→ **Task instructions**:
1 – Reproduce the dbt pivot post word for word from "The problem here" to "this in dbt.".
2 – Answer these questions about the dbt pivot post:
(a) Which database holds the table the asker wants to pivot?
(b) How many values does the asker say there are?
(c) Which aggregate function appears inside PIVOT in the query?
3 – Does the dbt pivot post support each statement below? Answer yes or no and quote the deciding words.
(a) The asker has fewer than 50 values to pivot.
(b) The asker tried DECLARE in BigQuery.
(c) The asker knows Jinja templates can be used with DBT.

→ **Excerpt to read**:
>>>

I would like to use DBT to pivot a column in my BigQuery table.
Since I have more than 100 values, I want my pivoted column to be dynamic, I would like something like that:
select *
from ( select ceiu.value, ceiu.user_id, ce.name as name
from company_entity_item_user ceiu
left join company_entity ce on ce.id = ceiu.company_entity_id)
PIVOT(STRING_AGG(value) FOR name IN (select distinct name from company_entity))
The problem here is I can't use a SELECT
statement inside IN
.
I know I can use Jinja templates with DBT, it could look like this:
...
PIVOT(STRING_AGG(value) FOR name IN ('{{unique_company_entities}}'))
...
But I have no idea how to use a SELECT
statement to create such variable.
Also, since I am using BigQuery, I tried using DECLARE
and SET
but I don't know how to use them in DBT, if it is even possible.
Thank for your help
Elevating the comment by @aleix-cc to an answer, because that is the best way to do this in dbt.

<<<

→ **Lines from a pointing dataset**:
>>>

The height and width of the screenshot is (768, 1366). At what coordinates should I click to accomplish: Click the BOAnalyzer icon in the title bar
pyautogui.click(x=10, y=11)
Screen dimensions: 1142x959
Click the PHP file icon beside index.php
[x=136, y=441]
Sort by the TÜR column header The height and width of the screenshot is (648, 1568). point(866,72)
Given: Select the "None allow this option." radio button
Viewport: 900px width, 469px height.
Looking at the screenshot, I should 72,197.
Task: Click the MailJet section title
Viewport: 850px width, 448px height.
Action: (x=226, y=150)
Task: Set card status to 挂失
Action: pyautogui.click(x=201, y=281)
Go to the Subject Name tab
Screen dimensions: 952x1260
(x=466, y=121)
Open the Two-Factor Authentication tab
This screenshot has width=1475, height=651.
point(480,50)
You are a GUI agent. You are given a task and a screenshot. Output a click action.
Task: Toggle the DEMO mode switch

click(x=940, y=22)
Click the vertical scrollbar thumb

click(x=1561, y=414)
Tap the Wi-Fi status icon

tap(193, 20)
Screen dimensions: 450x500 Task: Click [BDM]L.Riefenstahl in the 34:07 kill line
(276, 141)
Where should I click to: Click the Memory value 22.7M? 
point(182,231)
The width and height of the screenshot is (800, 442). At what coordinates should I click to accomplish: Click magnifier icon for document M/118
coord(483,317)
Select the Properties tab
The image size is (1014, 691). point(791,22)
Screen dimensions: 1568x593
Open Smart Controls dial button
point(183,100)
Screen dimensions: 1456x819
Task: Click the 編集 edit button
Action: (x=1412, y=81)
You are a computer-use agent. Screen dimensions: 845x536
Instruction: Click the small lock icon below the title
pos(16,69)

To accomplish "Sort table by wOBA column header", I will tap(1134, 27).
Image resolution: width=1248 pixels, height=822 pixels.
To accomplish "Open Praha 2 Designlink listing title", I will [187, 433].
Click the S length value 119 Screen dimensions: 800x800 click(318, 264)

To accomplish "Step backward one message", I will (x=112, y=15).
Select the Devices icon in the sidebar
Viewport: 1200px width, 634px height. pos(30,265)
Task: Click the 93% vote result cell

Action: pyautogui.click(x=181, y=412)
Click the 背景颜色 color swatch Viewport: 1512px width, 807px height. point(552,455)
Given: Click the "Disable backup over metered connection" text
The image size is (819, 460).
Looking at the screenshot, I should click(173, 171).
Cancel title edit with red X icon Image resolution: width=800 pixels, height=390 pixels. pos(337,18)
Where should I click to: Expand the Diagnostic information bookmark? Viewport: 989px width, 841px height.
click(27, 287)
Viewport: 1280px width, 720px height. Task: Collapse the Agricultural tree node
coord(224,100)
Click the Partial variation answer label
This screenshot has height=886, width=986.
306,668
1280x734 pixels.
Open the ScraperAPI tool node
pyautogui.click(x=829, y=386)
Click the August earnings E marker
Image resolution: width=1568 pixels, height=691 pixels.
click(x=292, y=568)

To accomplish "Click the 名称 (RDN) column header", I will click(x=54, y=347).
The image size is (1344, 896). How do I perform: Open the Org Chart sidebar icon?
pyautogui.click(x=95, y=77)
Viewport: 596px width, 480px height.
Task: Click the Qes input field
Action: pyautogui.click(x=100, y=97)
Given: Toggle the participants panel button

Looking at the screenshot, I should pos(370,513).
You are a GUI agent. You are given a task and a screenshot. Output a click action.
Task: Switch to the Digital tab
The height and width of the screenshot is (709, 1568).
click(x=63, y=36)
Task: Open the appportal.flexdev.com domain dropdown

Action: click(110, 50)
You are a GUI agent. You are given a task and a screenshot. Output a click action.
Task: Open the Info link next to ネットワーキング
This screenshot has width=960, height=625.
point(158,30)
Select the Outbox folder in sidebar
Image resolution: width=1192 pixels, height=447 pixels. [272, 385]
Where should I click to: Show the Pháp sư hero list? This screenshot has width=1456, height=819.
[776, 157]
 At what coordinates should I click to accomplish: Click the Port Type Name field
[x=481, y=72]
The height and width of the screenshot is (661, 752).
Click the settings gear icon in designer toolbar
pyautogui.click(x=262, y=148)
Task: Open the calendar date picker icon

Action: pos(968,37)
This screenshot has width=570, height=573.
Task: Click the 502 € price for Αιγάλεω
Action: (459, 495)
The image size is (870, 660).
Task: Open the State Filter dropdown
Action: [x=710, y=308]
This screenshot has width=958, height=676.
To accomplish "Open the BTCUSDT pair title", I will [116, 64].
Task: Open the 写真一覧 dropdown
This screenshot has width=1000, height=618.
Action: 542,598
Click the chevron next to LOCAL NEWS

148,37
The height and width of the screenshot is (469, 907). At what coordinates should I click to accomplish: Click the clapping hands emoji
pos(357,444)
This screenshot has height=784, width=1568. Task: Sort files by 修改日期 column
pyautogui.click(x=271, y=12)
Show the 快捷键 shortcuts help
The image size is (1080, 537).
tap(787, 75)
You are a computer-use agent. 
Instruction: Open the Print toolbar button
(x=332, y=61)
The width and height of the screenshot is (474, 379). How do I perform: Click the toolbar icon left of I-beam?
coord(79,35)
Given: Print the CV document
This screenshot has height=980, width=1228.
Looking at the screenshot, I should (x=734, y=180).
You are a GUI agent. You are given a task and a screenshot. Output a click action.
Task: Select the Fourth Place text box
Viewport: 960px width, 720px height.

<<<

→ **Answers to the problems**:
1 –
The problem here is I can't use a SELECT
statement inside IN
.
I know I can use Jinja templates with DBT, it could look like this:
...
PIVOT(STRING_AGG(value) FOR name IN ('{{unique_company_entities}}'))
...
But I have no idea how to use a SELECT
statement to create such variable.
Also, since I am using BigQuery, I tried using DECLARE
and SET
but I don't know how to use them in DBT, if it is even possible.
Thank for your help
Elevating the comment by @aleix-cc to an answer, because that is the best way to do this in dbt.

2 –
(a) BigQuery
(b) More than 100
(c) STRING_AGG

3 –
(a) No: "Since I have more than 100 values"
(b) Yes: "I tried using DECLARE"
(c) Yes: "I know I can use Jinja templates with DBT"